Поросенку подсовывают под бок солому, вьют ее жгутами, поджигают. Дым валит густой, белый, как снег. А огня не видно, такой он нынче светлый, дрожащий, словно марево летом. Огня нет, а жару хоть отбавляй, забыты носы и варежки, зной пышет, приходится даже пятиться от костра.
Остро пахнет паленой щетиной и горьковатой золой от соломы. Всем видно, как румянится, загорает хряк, пятачок у него стал коричневый, а уши, здоровенные лопухи в рыжей вкусной корочке, совсем — совсем готовые; ребята не спускают глаз с поросячьих поджаристых лопухов.
Паленого поросенка на рогоже, чтобы не запачкать ненароком в оттаявшей огородной земле, волокут обратно во двор, на свежую солому у калитки, где больше света. Марья из ковша поливает горячей водой руки и малый короткий нож кабатчика — нож летает по запеченной коже, скоблит ее. Молочно — желтая кожа становится такой розовато — прозрачной, что сквозь нее, как через стекло, видны ниточки — двойняшки и тройняшки, это корешки щетины, видны белое сало и кровяные жилки. Вот наконец мокрые проворные руки дяденьки Косоурова добрались до поросячьих лопухов. Шурка, как и все ребята, приплясывает от нетерпения, толкается, норовя поближе стать к поросенку и мяснику.
Кабатчик режет ухо на кусочки и, не глядя, сует эти подачки в протянутые нетерпеливые ладошки.
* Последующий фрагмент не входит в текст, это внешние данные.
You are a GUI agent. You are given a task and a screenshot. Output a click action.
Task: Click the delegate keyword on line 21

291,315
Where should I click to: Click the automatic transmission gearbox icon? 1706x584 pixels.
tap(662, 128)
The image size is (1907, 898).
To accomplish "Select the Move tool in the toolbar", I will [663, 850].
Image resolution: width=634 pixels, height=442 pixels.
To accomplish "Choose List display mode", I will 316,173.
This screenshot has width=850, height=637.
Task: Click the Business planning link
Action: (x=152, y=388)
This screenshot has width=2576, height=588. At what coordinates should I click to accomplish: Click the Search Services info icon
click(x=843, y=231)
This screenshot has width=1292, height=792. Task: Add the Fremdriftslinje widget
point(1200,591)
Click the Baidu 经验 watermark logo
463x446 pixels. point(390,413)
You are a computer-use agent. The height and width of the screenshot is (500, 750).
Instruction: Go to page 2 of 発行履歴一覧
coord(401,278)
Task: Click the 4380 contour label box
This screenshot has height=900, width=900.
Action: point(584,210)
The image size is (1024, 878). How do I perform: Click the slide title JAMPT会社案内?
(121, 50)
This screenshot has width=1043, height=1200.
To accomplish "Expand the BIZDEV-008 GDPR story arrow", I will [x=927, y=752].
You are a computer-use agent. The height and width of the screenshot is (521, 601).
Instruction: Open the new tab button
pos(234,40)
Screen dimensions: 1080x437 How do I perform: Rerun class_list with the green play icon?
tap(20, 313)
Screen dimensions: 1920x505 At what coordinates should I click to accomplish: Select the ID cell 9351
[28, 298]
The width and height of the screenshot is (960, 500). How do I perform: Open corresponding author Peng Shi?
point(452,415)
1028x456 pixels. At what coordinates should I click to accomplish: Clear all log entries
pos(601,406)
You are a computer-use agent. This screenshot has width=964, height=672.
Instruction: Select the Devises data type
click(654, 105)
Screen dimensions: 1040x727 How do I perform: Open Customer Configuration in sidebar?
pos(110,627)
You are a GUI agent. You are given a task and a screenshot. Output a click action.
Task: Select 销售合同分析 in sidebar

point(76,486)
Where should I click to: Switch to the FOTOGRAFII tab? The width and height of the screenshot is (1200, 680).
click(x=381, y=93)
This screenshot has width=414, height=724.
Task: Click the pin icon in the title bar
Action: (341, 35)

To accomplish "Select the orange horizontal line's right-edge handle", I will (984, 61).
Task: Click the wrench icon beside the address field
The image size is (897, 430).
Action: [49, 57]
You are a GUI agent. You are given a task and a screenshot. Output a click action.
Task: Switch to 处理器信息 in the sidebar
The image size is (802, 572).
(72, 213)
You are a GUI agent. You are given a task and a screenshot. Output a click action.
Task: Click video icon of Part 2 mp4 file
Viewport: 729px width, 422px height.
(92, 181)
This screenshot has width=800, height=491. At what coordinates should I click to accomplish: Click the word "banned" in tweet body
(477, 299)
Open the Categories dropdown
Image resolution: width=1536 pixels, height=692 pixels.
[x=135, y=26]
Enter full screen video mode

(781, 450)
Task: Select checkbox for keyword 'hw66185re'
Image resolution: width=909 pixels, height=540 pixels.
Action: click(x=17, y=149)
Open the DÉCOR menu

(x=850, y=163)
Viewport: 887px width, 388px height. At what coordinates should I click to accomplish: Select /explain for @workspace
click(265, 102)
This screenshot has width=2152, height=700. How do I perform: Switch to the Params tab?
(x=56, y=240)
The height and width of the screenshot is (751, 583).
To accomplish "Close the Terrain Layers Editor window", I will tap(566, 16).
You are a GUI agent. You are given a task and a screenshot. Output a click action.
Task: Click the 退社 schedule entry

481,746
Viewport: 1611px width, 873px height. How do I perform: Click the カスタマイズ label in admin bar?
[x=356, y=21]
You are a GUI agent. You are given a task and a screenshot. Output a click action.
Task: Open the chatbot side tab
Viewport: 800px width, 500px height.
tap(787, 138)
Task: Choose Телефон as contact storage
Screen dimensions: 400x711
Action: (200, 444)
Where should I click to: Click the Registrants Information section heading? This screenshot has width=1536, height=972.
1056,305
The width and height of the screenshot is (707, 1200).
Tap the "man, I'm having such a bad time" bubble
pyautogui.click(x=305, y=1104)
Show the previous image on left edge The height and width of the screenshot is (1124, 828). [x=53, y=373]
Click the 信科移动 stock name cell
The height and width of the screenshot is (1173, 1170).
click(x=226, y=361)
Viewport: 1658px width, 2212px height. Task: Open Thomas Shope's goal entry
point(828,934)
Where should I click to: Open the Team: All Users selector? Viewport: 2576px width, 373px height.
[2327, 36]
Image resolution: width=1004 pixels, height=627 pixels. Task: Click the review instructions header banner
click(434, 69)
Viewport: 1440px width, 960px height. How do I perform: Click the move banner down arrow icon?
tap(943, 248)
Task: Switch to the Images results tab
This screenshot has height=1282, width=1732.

Всем достается по порядочному куску, лопухов-то ведь пара, и тетка Марья добрая, не оговаривает мясника, спасибо, не останавливает дележа. Ребята дружно, с хрустом жуют сыроватые, пропахшие дымом, чуть поджаренные хрящи и сопят от наслаждения. Косоуров и себе кладет крошку в рот, пробует.
— Опалили в самый аккурат… первый сорт! — говорит он и угощает хозяйку.
— Да ведь пост, филипповки! — отказывается Марья, а угощение таки принимает и не знает, что делать: и грех большой, и попробовать хочется, узнать, как опален поросенок. Ведь если плохо опалили, придерутся скупщики — барышники в городе, на базаре сбавят цену. Марья отворачивается, подносит руку ко рту. — Оскоромнилась… — сердится она, но не выплевывает, жует и проглатывает понравившийся кусочек уха.